What if there were some sort of digital signature mechanism at upload time? A GPG key? Or some sort of invitation mechanism, like on lobste.rs ?

What best practices are there from other programming languages/package ecosystems?

gbaz commented 6 years ago

@ocramz the idea floated here is not for a general-purpose intervention on package upload -- just for the first upload from new accounts. it would have no effect at all on existing hackage users.

gbaz commented 6 years ago

An invitation mechanism is an interesting idea but I think it might gate too strongly -- judging by the low traffic of lobste.rs or also the stories about arxiv accounts. (On the latter, I think it works properly for them, because they're not afraid to overfilter to a degree, while we should really seek to avoid that here.)

hvr commented 6 years ago

Really, the simplest way to vet new accounts is to use their first uploads as a "proof of work" to see if they're able to write original Haskell and produce cabal packages (and I'd say, if a spammer goes the trouble to learn Haskell just in order to spam Hackage... I'd be impressed... then they almost earned it); this also has the benefit that we can reach out to newcomers early on and help them improve (as part of the Hackage Trustee's mission statement) if we spot problems in their packages before they hit the primary index (in order to avoid problems such #461 or also as those typical half-a-dozen release uploads within a single hour which end up in the public primary index and that every hackage client has to pay the cost for...). This would provide a good return of investment in my opinion.

tfausak commented 6 years ago

I see what y'all are saying. New accounts would have their first package upload quarantined in the candidate index until a trustee approves it. That makes sense and would put a human in the mix, so I can see how it might curb spam packages. I still don't like it, so I'm going to try to poke holes in the idea. Please think of this more as me playing devil's advocate than an attack.
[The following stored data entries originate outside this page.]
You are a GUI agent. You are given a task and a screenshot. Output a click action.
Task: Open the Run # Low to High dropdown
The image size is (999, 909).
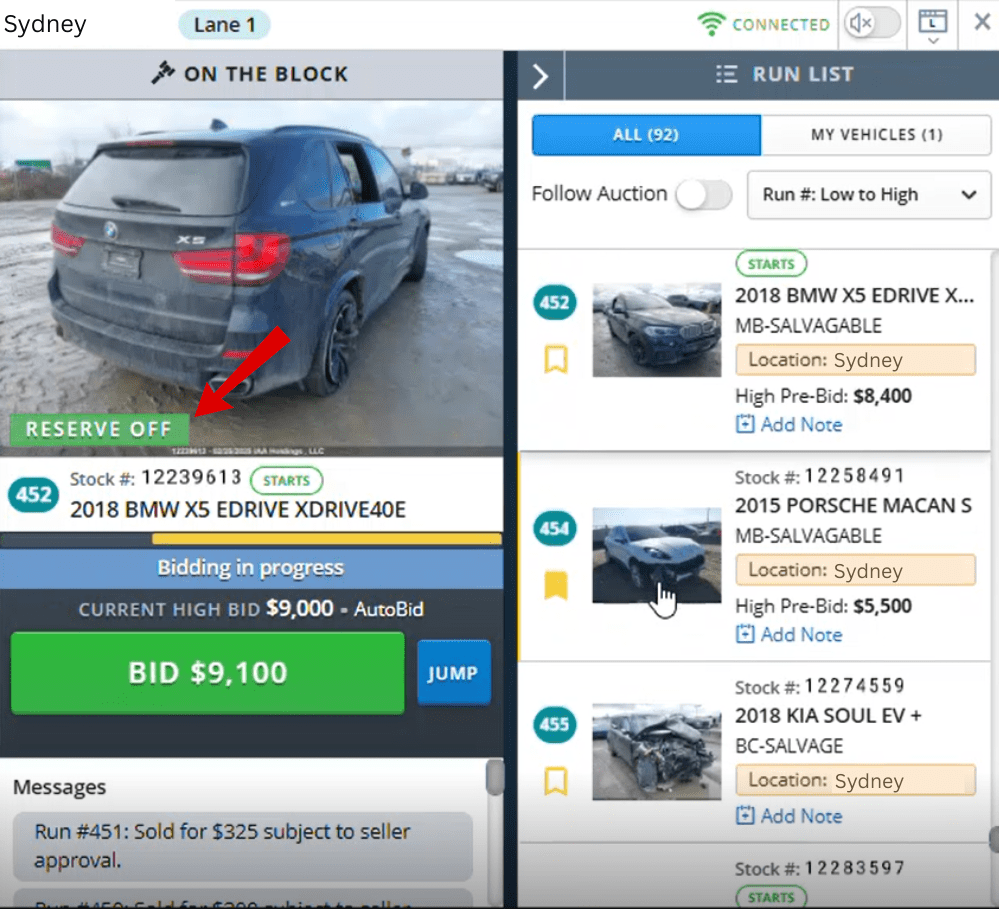[869, 195]
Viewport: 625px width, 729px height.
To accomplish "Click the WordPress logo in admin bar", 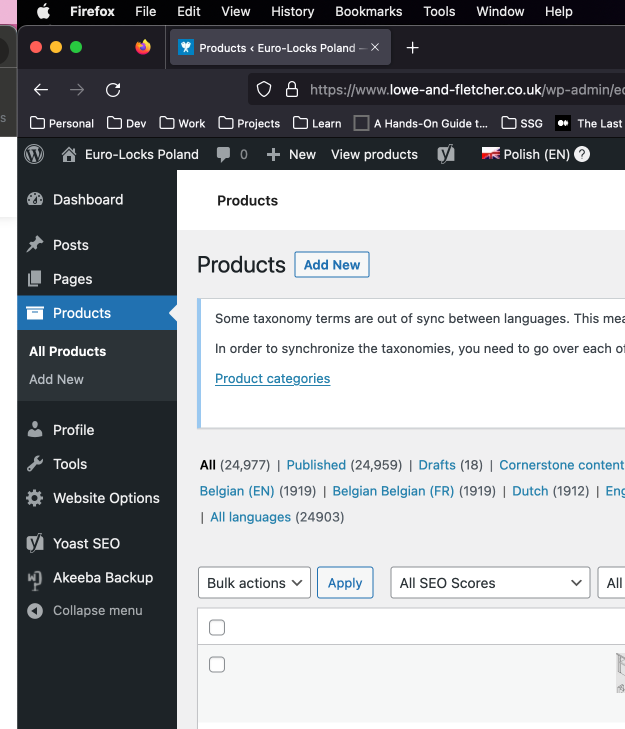I will pos(35,154).
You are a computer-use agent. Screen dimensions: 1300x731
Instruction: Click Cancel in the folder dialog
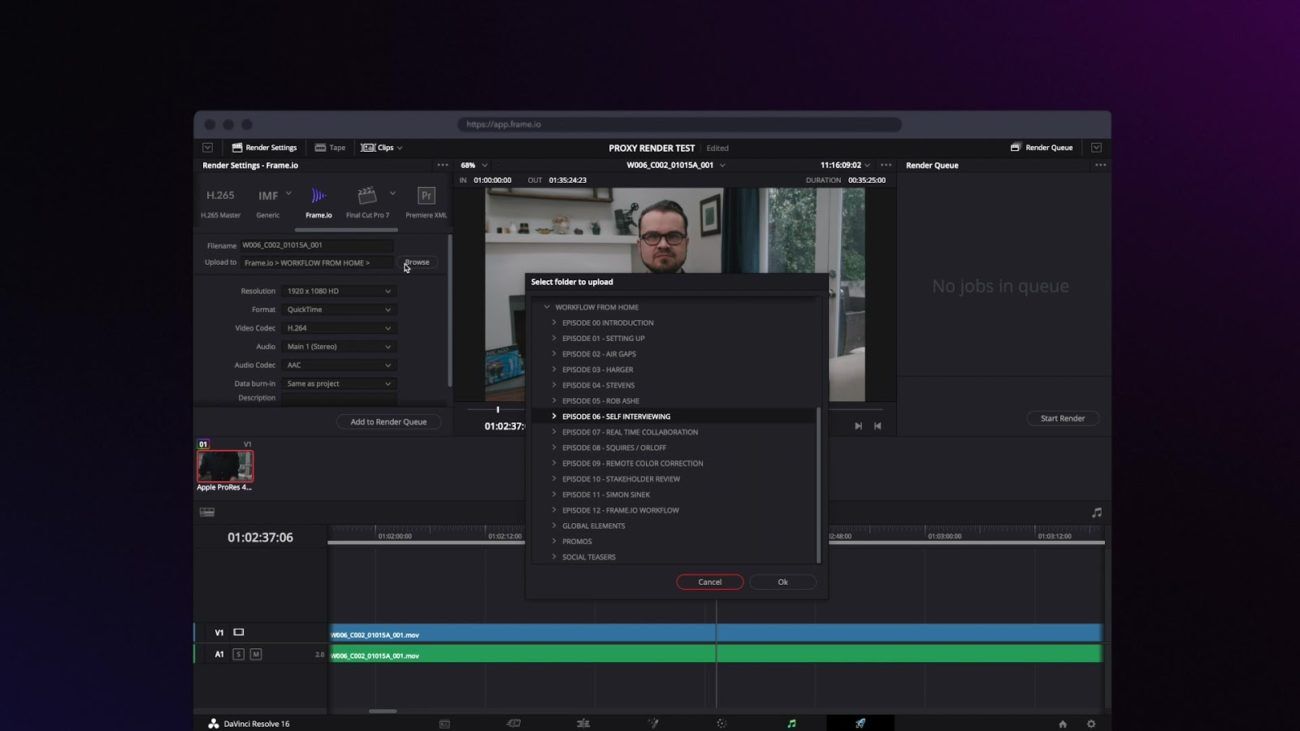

It would make writing introductory material a little more difficult, and following along with such material would also get a little harder. Authors would have to explain the concept of package candidates and the quarantine. Newbies would have to wait to see their results on the non-candidate index.
Adversaries could overwhelm the approval process itself by making lots of new accounts and uploading lots of new packages into the quarantine. Trustees would have to sift through the accounts and packages to determine which ones are legitimate.
Trustees in general would have the difficult task of determining if someone is legitimate or not. For example, both of the current spam accounts (hejirumo and bobo8) uploaded test packages first. Would those test packages have escaped the quarantine? It's easy to look back and say "no way, those are bad", but making that judgement call in general will be difficult.
Adversaries could first upload a legitimate looking package in order to escape the quarantine, then start publishing spam. This is obviously harder than the current situation, so it would hopefully deter enough people to make it worth it.
Adversaries would be motivated to take over existing accounts that are not quarantined. That means lots of attempted logins or trawling for credentials. This is made worse by the fact that Hackage uses HTTP basic authentication and API keys aren't widely used. There are probably a lot of Hackage credentials out in the world.
As a consequence of the previous two points, adversaries could simply buy un-quarantined or hacked accounts. I don't know what the economics of spamming look like, so I can't say if this would be worth it or not.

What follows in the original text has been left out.